*TESTO DELL'ESERCIZIO:*
>>
L'unico modo di riunificare le diverse teorie del liberalismo è
risalire alla sua base antropologica che consiste nella persona
essenzialmente autonoma e sovrana
Normalmente[1], si individuano tre principali precursori ideologici
al pensiero comunitarista: il socialismo utopico, il movimento
völkisch e il comunitarsmo d’ispirazione religiosa, rappresentato da
pensatori quali Martin Buber, Jacques Maritain, Emmanuel Mounier,
Adriano Olivetti e Tommaso Demaria.
Nel comunitarismo attuale sono ricorrenti quattro concetti: il primo
riguarda la natura del sé o il concetto di persona che è soggiacente
alle teorie liberali e implica la critica all'individualismo
metodologico o normativo cui esse ricorrono. Il secondo verte sul
prevalente impegno deontologico delle teorie liberali e sulla
connessa tesi a proposito della neutralità della giustizia. Il terzo
mette a fuoco il ricorso della filosofia politica liberale a una
qualche teoria dei diritti e ne critica l'inadeguatezza normativa. I
primi tre argomenti critici sul sé, sulla neutralità e sui diritti,
vogliono mostrare che la priorità della giustizia (la prima virtù
delle istituzioni sociali) è l'esito inevitabile di una serie di
assunzioni e di presupposti che il liberalismo politico
implicitamente o esplicitamente fa propri per generare criteri per
il giudizio politico riflessivo: la giustizia è la prima virtù delle
istituzioni sociali se e solo se siamo disposti ad accettare
l'immagine soggiacente di società e di individuo che il liberalismo
ospita.Il quarto concetto riguarda invece la consistenza oggettiva
della persona umana che ha "ontologicamente" bisogno di "altro da
se". Mentre la persona è in grado di garantire il proprio essere, la
stessa persona ha bisogno di una comunità per essere generata.
I MAGGIORI AUTORI COMUNITARISTI
Michael Sandel
In Il liberalismo e i limiti della giustizia Michael Sandel ha
formulato alcune tesi che hanno lo scopo di confutare la teoria
liberaldemocratica di John Rawls. Sandel critica il fatto che la
teoria contrattualistica si basi su una nozione di individuo o
persona “vuota”, il soggetto di Rawls sarebbe così “disincarnato”.
<<
[Voci tratte da una raccolta]
>>
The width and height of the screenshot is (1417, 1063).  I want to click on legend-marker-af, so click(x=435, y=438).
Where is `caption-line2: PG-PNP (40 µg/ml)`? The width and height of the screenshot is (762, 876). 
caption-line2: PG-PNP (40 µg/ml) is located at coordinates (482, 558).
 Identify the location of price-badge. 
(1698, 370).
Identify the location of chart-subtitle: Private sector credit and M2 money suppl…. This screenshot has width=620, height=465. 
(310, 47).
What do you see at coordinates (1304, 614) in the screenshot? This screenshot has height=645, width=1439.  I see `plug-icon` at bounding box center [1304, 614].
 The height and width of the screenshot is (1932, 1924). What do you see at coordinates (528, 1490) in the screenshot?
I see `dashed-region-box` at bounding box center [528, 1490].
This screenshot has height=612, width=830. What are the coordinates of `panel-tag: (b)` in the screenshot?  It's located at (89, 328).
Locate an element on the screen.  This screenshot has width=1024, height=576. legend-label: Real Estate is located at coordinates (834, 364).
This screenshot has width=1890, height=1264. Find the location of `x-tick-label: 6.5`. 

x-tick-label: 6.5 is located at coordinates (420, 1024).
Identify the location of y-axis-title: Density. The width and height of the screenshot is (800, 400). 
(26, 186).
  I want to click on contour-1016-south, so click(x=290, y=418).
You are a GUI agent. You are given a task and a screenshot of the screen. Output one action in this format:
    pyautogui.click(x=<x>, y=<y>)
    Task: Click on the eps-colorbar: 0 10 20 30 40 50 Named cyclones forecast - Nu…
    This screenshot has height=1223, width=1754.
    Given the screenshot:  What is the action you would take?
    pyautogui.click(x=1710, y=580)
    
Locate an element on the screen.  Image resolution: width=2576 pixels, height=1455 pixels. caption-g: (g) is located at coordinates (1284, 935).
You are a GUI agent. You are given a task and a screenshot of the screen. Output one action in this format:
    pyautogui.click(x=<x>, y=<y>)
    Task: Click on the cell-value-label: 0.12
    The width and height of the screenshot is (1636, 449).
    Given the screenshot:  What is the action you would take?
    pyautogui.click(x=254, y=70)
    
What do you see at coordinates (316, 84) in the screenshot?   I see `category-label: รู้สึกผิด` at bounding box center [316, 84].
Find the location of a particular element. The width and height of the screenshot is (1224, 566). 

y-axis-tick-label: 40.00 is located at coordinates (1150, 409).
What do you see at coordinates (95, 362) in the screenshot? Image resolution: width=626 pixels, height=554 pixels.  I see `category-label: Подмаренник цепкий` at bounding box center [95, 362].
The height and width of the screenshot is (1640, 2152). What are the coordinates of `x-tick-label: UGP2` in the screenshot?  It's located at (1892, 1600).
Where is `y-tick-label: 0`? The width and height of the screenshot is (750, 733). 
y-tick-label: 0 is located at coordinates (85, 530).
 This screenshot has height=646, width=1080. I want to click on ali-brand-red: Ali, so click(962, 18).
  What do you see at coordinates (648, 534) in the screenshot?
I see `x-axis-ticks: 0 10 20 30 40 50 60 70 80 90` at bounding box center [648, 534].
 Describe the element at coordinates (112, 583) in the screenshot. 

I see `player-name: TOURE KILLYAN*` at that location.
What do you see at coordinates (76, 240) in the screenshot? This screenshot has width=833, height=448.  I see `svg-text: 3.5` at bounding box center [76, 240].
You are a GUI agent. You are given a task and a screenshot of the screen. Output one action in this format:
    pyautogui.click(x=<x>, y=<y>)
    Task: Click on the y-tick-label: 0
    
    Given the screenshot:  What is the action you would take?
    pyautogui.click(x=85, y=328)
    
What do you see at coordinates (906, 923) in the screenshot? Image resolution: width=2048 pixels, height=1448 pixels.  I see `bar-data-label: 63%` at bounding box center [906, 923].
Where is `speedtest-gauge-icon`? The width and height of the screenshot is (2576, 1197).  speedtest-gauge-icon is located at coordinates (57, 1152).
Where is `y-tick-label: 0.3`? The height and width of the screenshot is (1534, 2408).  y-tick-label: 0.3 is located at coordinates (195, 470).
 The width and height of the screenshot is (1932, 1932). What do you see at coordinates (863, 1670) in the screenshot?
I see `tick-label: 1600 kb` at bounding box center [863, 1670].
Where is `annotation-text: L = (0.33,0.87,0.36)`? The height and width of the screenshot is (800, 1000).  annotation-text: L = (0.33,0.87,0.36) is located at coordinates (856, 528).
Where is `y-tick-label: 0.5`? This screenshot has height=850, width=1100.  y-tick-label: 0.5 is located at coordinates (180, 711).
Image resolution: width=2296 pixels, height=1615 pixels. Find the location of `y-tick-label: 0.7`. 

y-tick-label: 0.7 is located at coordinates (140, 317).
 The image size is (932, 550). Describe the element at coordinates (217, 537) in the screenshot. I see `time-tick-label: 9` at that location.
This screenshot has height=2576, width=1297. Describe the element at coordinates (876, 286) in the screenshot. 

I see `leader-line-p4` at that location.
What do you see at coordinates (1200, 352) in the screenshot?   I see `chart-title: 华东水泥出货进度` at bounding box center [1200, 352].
<<
*ESERCIZI DA SVOLGERE:*
**1)** Trascrivi dal brano sul comunitarismo il passo che va da "L'unico modo di" fino a "e Tommaso Demaria." compreso.
**2)** Per favore, elenca tutti i pensatori che il brano sul comunitarismo indica come rappresentanti del comunitarismo d'ispirazione religiosa.
Le voci sono materiale a sé, distinto dal brano sul comunitarismo.

*RISPOSTE PER ESERCIZIO:*
**1)**
L'unico modo di riunificare le diverse teorie del liberalismo è
risalire alla sua base antropologica che consiste nella persona
essenzialmente autonoma e sovrana
Normalmente[1], si individuano tre principali precursori ideologici
al pensiero comunitarista: il socialismo utopico, il movimento
völkisch e il comunitarsmo d’ispirazione religiosa, rappresentato da
pensatori quali Martin Buber, Jacques Maritain, Emmanuel Mounier,
Adriano Olivetti e Tommaso Demaria.

**2)** Martin Buber, Jacques Maritain, Emmanuel Mounier, Adriano Olivetti, Tommaso Demaria